SUPPLIED RECORDS —
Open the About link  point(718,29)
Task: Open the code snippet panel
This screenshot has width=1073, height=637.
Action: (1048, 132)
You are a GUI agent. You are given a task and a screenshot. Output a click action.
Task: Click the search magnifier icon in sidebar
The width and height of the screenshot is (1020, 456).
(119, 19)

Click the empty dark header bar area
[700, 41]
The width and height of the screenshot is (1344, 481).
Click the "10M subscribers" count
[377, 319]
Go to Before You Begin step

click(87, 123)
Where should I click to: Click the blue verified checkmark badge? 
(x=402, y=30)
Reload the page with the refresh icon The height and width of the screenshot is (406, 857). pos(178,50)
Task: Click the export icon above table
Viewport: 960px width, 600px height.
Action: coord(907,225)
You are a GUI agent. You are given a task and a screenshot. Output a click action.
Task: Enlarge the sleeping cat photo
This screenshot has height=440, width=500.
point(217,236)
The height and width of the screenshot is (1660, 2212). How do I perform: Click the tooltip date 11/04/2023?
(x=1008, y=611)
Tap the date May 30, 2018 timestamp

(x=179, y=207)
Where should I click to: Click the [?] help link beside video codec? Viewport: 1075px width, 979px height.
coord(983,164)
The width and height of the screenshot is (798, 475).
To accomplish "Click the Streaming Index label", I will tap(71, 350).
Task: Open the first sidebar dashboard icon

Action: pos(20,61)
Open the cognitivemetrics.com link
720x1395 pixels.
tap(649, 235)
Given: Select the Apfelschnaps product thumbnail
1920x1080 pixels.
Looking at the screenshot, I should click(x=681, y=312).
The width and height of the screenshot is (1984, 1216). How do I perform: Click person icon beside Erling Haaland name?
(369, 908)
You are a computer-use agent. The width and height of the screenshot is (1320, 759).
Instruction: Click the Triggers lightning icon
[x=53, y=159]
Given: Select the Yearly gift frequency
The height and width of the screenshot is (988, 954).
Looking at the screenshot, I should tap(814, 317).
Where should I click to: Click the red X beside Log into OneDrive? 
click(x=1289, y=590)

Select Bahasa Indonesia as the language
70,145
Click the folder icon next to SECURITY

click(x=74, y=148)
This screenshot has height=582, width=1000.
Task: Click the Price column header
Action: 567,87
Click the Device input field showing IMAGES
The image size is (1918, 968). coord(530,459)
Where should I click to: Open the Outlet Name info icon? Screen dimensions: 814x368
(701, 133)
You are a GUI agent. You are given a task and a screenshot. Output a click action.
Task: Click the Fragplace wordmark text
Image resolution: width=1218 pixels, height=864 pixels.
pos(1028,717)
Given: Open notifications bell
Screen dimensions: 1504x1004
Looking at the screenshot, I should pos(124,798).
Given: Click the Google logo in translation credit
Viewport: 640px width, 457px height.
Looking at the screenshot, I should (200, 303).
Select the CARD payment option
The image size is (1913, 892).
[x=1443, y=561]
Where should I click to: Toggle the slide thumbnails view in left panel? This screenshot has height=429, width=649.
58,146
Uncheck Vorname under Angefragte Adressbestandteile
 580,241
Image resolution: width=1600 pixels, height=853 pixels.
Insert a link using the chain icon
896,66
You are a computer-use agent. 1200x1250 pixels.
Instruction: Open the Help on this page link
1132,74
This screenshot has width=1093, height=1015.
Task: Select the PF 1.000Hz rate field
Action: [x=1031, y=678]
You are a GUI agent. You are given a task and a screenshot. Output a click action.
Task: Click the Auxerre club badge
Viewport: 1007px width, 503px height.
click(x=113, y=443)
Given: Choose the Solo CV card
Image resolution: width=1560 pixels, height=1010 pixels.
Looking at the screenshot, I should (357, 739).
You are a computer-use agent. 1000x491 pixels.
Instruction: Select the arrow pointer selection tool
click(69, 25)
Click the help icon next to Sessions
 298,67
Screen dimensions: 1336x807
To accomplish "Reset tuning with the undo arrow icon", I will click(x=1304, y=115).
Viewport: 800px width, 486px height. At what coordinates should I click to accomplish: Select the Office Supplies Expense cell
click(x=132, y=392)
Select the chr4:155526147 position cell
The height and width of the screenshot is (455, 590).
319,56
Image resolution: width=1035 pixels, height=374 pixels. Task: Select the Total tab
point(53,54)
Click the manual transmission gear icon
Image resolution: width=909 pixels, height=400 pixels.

WORK REQUIRED —
All of the records above need to be copied exactly.

WORKED SOLUTION —
Open the About link  point(718,29)
Task: Open the code snippet panel
This screenshot has width=1073, height=637.
Action: (1048, 132)
You are a GUI agent. You are given a task and a screenshot. Output a click action.
Task: Click the search magnifier icon in sidebar
The width and height of the screenshot is (1020, 456).
(119, 19)

Click the empty dark header bar area
[700, 41]
The width and height of the screenshot is (1344, 481).
Click the "10M subscribers" count
[377, 319]
Go to Before You Begin step

click(87, 123)
Where should I click to: Click the blue verified checkmark badge? 
(x=402, y=30)
Reload the page with the refresh icon The height and width of the screenshot is (406, 857). pos(178,50)
Task: Click the export icon above table
Viewport: 960px width, 600px height.
Action: coord(907,225)
You are a GUI agent. You are given a task and a screenshot. Output a click action.
Task: Enlarge the sleeping cat photo
This screenshot has height=440, width=500.
point(217,236)
The height and width of the screenshot is (1660, 2212). How do I perform: Click the tooltip date 11/04/2023?
(x=1008, y=611)
Tap the date May 30, 2018 timestamp

(x=179, y=207)
Where should I click to: Click the [?] help link beside video codec? Viewport: 1075px width, 979px height.
coord(983,164)
The width and height of the screenshot is (798, 475).
To accomplish "Click the Streaming Index label", I will tap(71, 350).
Task: Open the first sidebar dashboard icon

Action: pos(20,61)
Open the cognitivemetrics.com link
720x1395 pixels.
tap(649, 235)
Given: Select the Apfelschnaps product thumbnail
1920x1080 pixels.
Looking at the screenshot, I should click(x=681, y=312).
The width and height of the screenshot is (1984, 1216). How do I perform: Click person icon beside Erling Haaland name?
(369, 908)
You are a computer-use agent. The width and height of the screenshot is (1320, 759).
Instruction: Click the Triggers lightning icon
[x=53, y=159]
Given: Select the Yearly gift frequency
The height and width of the screenshot is (988, 954).
Looking at the screenshot, I should tap(814, 317).
Where should I click to: Click the red X beside Log into OneDrive? 
click(x=1289, y=590)

Select Bahasa Indonesia as the language
70,145
Click the folder icon next to SECURITY

click(x=74, y=148)
This screenshot has height=582, width=1000.
Task: Click the Price column header
Action: 567,87
Click the Device input field showing IMAGES
The image size is (1918, 968). coord(530,459)
Where should I click to: Open the Outlet Name info icon? Screen dimensions: 814x368
(701, 133)
You are a GUI agent. You are given a task and a screenshot. Output a click action.
Task: Click the Fragplace wordmark text
Image resolution: width=1218 pixels, height=864 pixels.
pos(1028,717)
Given: Open notifications bell
Screen dimensions: 1504x1004
Looking at the screenshot, I should pos(124,798).
Given: Click the Google logo in translation credit
Viewport: 640px width, 457px height.
Looking at the screenshot, I should (200, 303).
Select the CARD payment option
The image size is (1913, 892).
[x=1443, y=561]
Where should I click to: Toggle the slide thumbnails view in left panel? This screenshot has height=429, width=649.
58,146
Uncheck Vorname under Angefragte Adressbestandteile
 580,241
Image resolution: width=1600 pixels, height=853 pixels.
Insert a link using the chain icon
896,66
You are a computer-use agent. 1200x1250 pixels.
Instruction: Open the Help on this page link
1132,74
This screenshot has width=1093, height=1015.
Task: Select the PF 1.000Hz rate field
Action: [x=1031, y=678]
You are a GUI agent. You are given a task and a screenshot. Output a click action.
Task: Click the Auxerre club badge
Viewport: 1007px width, 503px height.
click(x=113, y=443)
Given: Choose the Solo CV card
Image resolution: width=1560 pixels, height=1010 pixels.
Looking at the screenshot, I should (357, 739).
You are a computer-use agent. 1000x491 pixels.
Instruction: Select the arrow pointer selection tool
click(69, 25)
Click the help icon next to Sessions
 298,67
Screen dimensions: 1336x807
To accomplish "Reset tuning with the undo arrow icon", I will click(x=1304, y=115).
Viewport: 800px width, 486px height. At what coordinates should I click to accomplish: Select the Office Supplies Expense cell
click(x=132, y=392)
Select the chr4:155526147 position cell
The height and width of the screenshot is (455, 590).
319,56
Image resolution: width=1035 pixels, height=374 pixels. Task: Select the Total tab
point(53,54)
Click the manual transmission gear icon
Image resolution: width=909 pixels, height=400 pixels.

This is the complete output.